#104 The Rise of Sparse Expert Models: A New Paradigm for Large-Scale Deep Learning
Fresh & Hot curated AI happenings in one snack. Never miss a byte 🍔
This snack byte will take approx 5 minutes to consume.
AI BYTE #1 📢: The Rise of Sparse Expert Models: A New Paradigm for Large-Scale Deep Learning
⭐ Sparse Expert Models are a new class of deep learning architectures that have emerged in recent years as a powerful and efficient way to train and deploy extremely large neural networks.
Unlike conventional dense models, which use the same set of parameters for every input example, sparse expert models partition the parameters into smaller groups called experts, and dynamically route each input to a subset of relevant experts.
This way, the effective model size can be much larger than the actual computation per example, enabling unprecedented scaling of deep learning models.
Sparse expert models have shown remarkable results across various domains, such as natural language processing, computer vision, speech recognition, and multi-modal learning.
For instance, Switch Transformers achieved state-of-the-art pre-training quality on natural language tasks with a 1.6 trillion parameter model, while using 4-7 times less compute than dense models.
Google’s GLaM outperformed the 175 billion parameter GPT-3 model in zero and one-shot performance, while using 49% fewer FLOPs per token at inference and 65% lower power.
ST-MoE achieved state-of-the-art performance in transfer learning, across a diverse set of tasks including reasoning, summarization, question answering, and adversarial tasks.

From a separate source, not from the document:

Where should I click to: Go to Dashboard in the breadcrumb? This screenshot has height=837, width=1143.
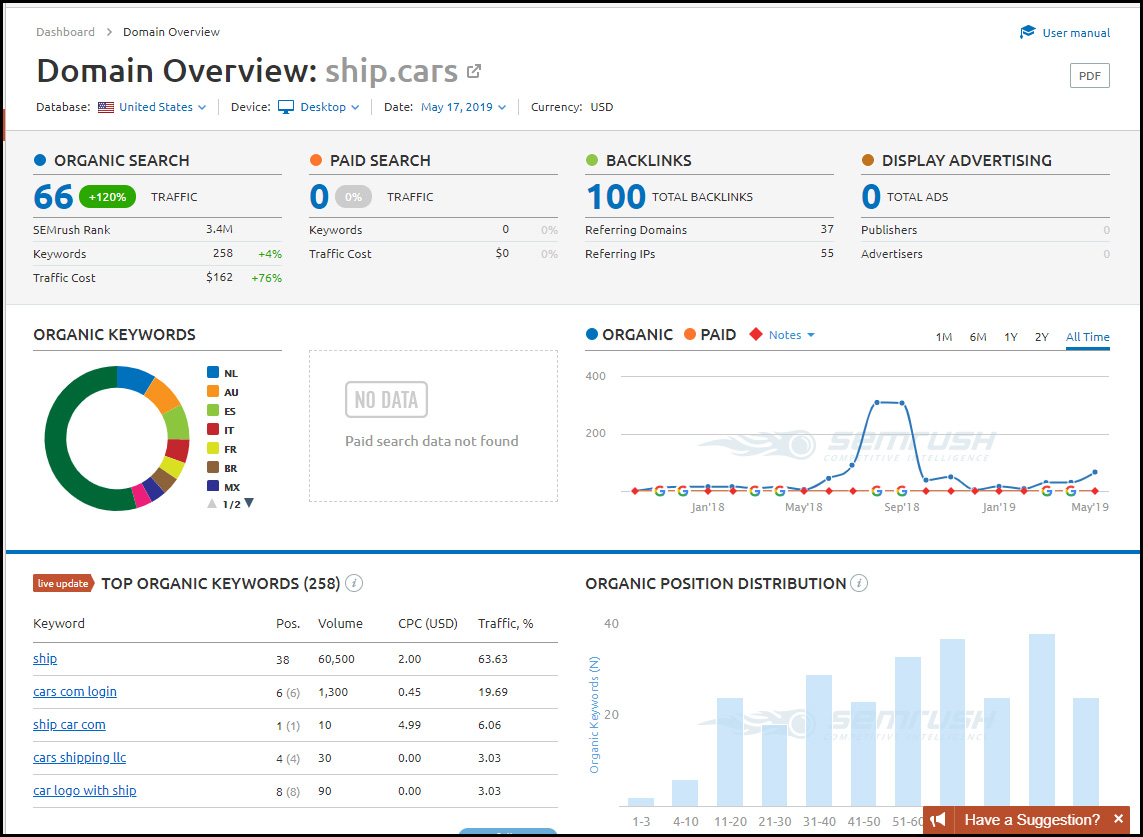pyautogui.click(x=65, y=32)
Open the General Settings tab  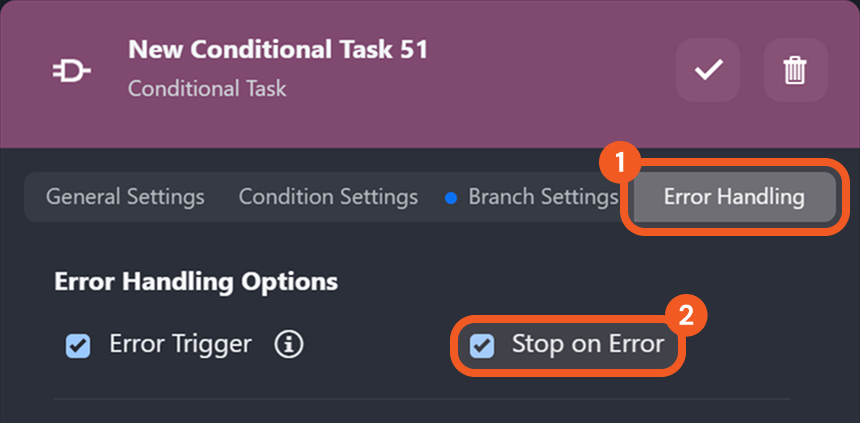point(125,197)
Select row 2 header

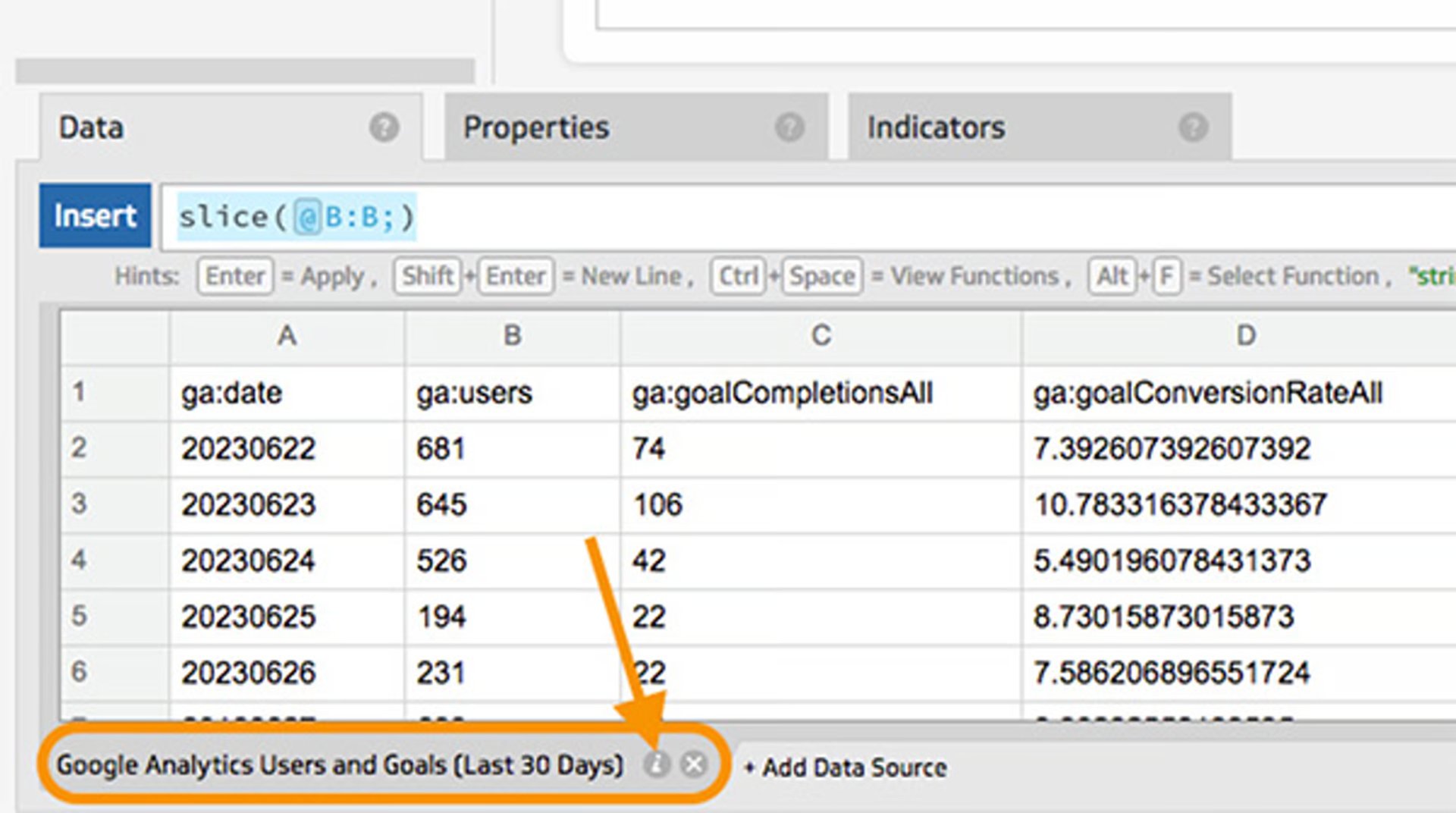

Sparse expert models are not a new concept, but a thirty-year old idea that has been reinvigorated by the advances in deep learning and distributed systems. The first work to propose a mixture-of-experts (MoE) architecture was Jacobs et al. (1991), which used an ensemble of neural networks and a gating function to select the best expert for each input.
Later works extended this idea to use stacked layers of MoE on image classification and language modeling. However, the breakthrough came when Lepikhin and Fedus replaced the feed-forward layers in Transformers with expert layers, creating the GShard and Switch Transformers, respectively.
The key challenge in designing effective sparse expert models is the routing algorithm, which determines how to assign inputs to experts. The routing algorithm should balance several objectives, such as maximizing the utilization of experts, minimizing the communication overhead, and ensuring the diversity and quality of experts.
Several routing algorithms have been proposed, such as top-k routing, hash routing, reinforcement learning routing, and optimal transport routing. Each algorithm has its own advantages and disadvantages, and the optimal choice may depend on the application and the hardware system specifications.
Sparse expert models are still an active area of research, and there are many open questions and challenges to be addressed.
For example, how to scale the number, size, and frequency of expert layers, how to improve the transferability and calibration of sparse models, how to incorporate domain knowledge and task-specific experts, how to handle multi-modal and multi-task inputs, and how to make sparse models more robust and interpretable.